Combining the two verifications allows the light client to trust any beacon block header supplied by a third-party provider.

It is exactly this process that is being executed on-chain in order to create an on-chain light client for Ethereum inside the supported rollups. However, this process is quite complex and resource-consuming.

This has led to the implementation of the on-chain light client via succinct Computational Integrity (ZK) proofs - SNARKS. The current version of the on-chain light client is based on the work of Succinct Labs called Proof of Consensus.

Circuits

There are two circuits as part of the Light Client flow - Sync Committee Mapping circuit and the Aggregate BLS Verification circuit. Both can be found here:

https://github.com/LimeChain/wisp-protocol/tree/main/circuits

Sync Committee Mapping

The Ethereum Sync Protocol saves the Sync Committee public keys in an SSZ-based Merkle Tree. While this is super convenient for non-ZK light clients, the keccak hashing used for constructing the tree root is unfriendly to be performed inside ZK proof. In order to fight this inefficiency at the beginning of each sync committee period a ZKP is created for mapping the ZK unfriendly format to a ZK friendly one.

This SNARK proves the equivalence of the keccak-based sync committee Merkle tree to a Poseidon-based (zk-friendly hashing algorithm) Merkle tree. This allows the next SNARK to be somewhat fast and inexpensive to produce.

Aggregated BLS verification

The second SNARK is the actual BLS verification of the signature for the block header.
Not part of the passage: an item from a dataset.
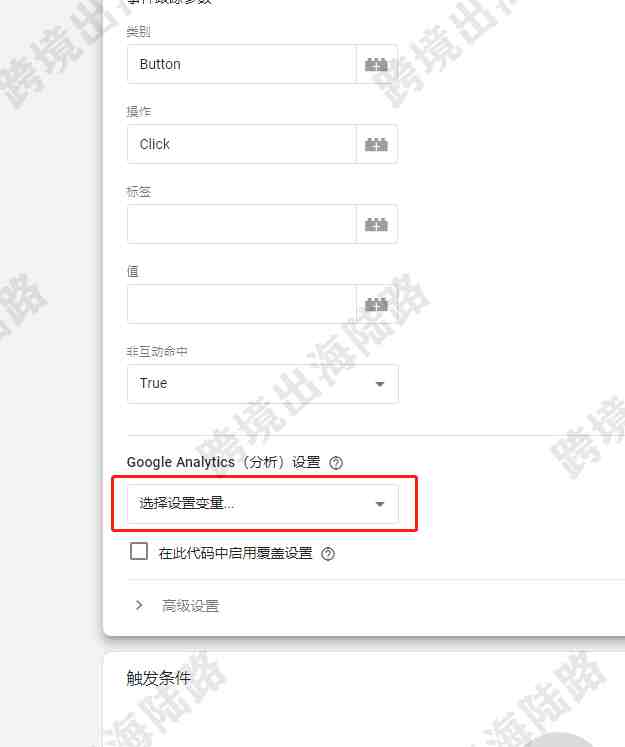Click into the empty 值 input field
The height and width of the screenshot is (747, 625).
(x=242, y=304)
This SNARK proves that the majority of the validators of the appropriate sync committee have signed the block header.

Under the hood, this involves both aggregated BLS signature verification and proving that the set of validators that have cast their signature is one that is contained in the tree proven in the previous snark and is the one applicable for this block.

Contracts

https://github.com/LimeChain/wisp-protocol/tree/main/contracts/src/lightclient

Alongside the circuits, the on-chain light client has smart contracts. The obvious job of smart contracts is to perform the verification of the ZK proofs.

While the ZK circuits prove the validity of the block header, what is important for the Wisp protocol is the actual execution state root of the block. The BeaconLightClient contract also does the verification of the execution state root through a Merkle Inclusion Proof based on the already proven using ZKP beacon state root.

Delivery Time

The delivery time of a message has several components.

The first component is the time that it takes for the source rollup to anchor their state into the Ethereum L1. For the demo, where the supported rollups are Optimism and Base, this normally takes about 5 minutes.

After that, the block containing the rollup anchoring transaction needs to be finalized. This will take around 12 minutes but can take up to 18.

After the finalization of the block, the Aggregated BLS verification SNARK for the L1 Head needs to be produced. This takes about 4 minutes. So in total, in the alpha version, it takes between 21 and 28 minutes.

Optimizations

Several optimizations can be implemented in the future. Firstly, instead of verifying the merkle inclusion proof of the execution state root, this can become part of the Aggregated BLS verification SNARK.

Secondly, further exploration can be made in using STARK + SNARK combination for both proofs. This has the potential to get down the proving time without significantly increasing the proof size.